> [Data supplied]:

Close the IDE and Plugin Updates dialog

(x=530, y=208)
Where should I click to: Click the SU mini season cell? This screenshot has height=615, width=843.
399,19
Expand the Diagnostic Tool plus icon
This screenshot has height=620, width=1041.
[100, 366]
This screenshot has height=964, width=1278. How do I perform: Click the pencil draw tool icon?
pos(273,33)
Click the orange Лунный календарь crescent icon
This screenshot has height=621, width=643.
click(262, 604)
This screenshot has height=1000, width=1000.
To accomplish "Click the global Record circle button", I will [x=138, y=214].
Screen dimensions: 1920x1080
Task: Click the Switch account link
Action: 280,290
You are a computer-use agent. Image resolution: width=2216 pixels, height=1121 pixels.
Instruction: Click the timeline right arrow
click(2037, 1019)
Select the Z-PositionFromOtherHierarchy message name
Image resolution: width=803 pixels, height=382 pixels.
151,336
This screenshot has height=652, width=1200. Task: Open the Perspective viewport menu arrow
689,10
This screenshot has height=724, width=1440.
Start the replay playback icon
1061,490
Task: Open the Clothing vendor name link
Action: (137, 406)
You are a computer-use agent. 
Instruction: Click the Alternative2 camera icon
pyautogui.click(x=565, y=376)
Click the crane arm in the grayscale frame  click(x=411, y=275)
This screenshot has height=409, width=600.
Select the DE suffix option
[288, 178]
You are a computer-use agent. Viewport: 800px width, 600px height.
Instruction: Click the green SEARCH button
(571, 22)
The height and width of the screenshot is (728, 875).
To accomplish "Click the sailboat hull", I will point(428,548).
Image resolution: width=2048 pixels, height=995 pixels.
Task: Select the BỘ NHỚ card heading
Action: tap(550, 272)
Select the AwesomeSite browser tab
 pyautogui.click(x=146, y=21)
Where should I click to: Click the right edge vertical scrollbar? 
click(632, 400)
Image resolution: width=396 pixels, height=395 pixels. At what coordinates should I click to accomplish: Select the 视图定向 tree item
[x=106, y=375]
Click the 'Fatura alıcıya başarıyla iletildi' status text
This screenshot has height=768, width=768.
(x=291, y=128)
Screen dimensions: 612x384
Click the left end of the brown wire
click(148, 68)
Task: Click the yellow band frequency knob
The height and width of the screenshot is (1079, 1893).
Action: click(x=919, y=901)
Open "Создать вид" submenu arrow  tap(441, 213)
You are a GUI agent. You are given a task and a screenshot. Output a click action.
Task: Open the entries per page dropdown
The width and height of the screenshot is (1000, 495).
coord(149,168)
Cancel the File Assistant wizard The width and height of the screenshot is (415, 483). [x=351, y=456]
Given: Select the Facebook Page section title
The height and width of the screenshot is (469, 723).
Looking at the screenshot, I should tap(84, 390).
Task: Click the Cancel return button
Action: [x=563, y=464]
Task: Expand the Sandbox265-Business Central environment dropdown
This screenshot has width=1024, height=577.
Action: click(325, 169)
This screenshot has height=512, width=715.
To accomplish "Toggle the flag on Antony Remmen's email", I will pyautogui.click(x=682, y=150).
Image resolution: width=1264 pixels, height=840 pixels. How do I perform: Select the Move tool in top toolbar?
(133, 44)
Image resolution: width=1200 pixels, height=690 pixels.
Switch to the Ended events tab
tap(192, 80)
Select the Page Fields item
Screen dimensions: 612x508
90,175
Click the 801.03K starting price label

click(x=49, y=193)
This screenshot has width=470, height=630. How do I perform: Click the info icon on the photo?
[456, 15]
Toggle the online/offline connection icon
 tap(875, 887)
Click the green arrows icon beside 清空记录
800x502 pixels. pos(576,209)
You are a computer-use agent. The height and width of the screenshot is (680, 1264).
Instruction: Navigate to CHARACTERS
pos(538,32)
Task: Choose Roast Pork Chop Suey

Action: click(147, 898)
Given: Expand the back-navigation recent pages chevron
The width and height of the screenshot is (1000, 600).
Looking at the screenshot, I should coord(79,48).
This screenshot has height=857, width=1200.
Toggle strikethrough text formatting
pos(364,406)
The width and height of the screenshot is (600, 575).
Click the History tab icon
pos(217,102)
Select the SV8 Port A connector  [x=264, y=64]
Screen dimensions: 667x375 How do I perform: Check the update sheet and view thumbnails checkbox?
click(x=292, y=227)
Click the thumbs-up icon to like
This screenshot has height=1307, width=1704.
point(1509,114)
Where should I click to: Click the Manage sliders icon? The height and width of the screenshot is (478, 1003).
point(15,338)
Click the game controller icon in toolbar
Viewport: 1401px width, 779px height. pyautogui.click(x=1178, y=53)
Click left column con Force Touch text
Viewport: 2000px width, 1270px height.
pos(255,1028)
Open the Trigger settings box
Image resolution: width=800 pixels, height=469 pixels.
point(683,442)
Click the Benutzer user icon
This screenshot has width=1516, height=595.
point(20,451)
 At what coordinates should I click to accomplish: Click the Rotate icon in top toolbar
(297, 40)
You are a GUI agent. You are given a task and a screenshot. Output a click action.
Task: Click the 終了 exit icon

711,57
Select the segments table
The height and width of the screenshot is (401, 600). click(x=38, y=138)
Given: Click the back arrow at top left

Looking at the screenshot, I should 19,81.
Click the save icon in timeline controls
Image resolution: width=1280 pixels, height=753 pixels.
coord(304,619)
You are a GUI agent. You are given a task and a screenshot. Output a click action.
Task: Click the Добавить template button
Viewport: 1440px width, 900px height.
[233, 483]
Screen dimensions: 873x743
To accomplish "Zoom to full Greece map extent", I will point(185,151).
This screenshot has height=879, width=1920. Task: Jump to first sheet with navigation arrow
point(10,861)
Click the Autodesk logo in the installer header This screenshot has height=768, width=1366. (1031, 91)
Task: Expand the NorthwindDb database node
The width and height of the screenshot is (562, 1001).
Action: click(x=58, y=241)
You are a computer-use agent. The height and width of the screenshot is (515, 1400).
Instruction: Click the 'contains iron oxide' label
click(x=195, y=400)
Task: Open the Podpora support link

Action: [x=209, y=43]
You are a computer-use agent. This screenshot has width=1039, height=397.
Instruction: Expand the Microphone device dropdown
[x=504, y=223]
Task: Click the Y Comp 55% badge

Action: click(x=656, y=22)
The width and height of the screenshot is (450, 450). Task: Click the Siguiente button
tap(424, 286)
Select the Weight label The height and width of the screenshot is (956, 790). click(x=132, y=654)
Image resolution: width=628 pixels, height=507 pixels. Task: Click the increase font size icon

> [Exercise brief]: Please give back, exactly as it stands above, the stretch from the line with "This screenshot has height=620, width=1041." through the line with "Task: Click the yellow band frequency knob", and no line outside it.

> [Task answer]:
This screenshot has height=620, width=1041.
[100, 366]
This screenshot has height=964, width=1278. How do I perform: Click the pencil draw tool icon?
pos(273,33)
Click the orange Лунный календарь crescent icon
This screenshot has height=621, width=643.
click(262, 604)
This screenshot has height=1000, width=1000.
To accomplish "Click the global Record circle button", I will [x=138, y=214].
Screen dimensions: 1920x1080
Task: Click the Switch account link
Action: 280,290
You are a computer-use agent. Image resolution: width=2216 pixels, height=1121 pixels.
Instruction: Click the timeline right arrow
click(2037, 1019)
Select the Z-PositionFromOtherHierarchy message name
Image resolution: width=803 pixels, height=382 pixels.
151,336
This screenshot has height=652, width=1200. Task: Open the Perspective viewport menu arrow
689,10
This screenshot has height=724, width=1440.
Start the replay playback icon
1061,490
Task: Open the Clothing vendor name link
Action: (137, 406)
You are a computer-use agent. 
Instruction: Click the Alternative2 camera icon
pyautogui.click(x=565, y=376)
Click the crane arm in the grayscale frame  click(x=411, y=275)
This screenshot has height=409, width=600.
Select the DE suffix option
[288, 178]
You are a computer-use agent. Viewport: 800px width, 600px height.
Instruction: Click the green SEARCH button
(571, 22)
The height and width of the screenshot is (728, 875).
To accomplish "Click the sailboat hull", I will point(428,548).
Image resolution: width=2048 pixels, height=995 pixels.
Task: Select the BỘ NHỚ card heading
Action: tap(550, 272)
Select the AwesomeSite browser tab
 pyautogui.click(x=146, y=21)
Where should I click to: Click the right edge vertical scrollbar? 
click(632, 400)
Image resolution: width=396 pixels, height=395 pixels. At what coordinates should I click to accomplish: Select the 视图定向 tree item
[x=106, y=375]
Click the 'Fatura alıcıya başarıyla iletildi' status text
This screenshot has height=768, width=768.
(x=291, y=128)
Screen dimensions: 612x384
Click the left end of the brown wire
click(148, 68)
Task: Click the yellow band frequency knob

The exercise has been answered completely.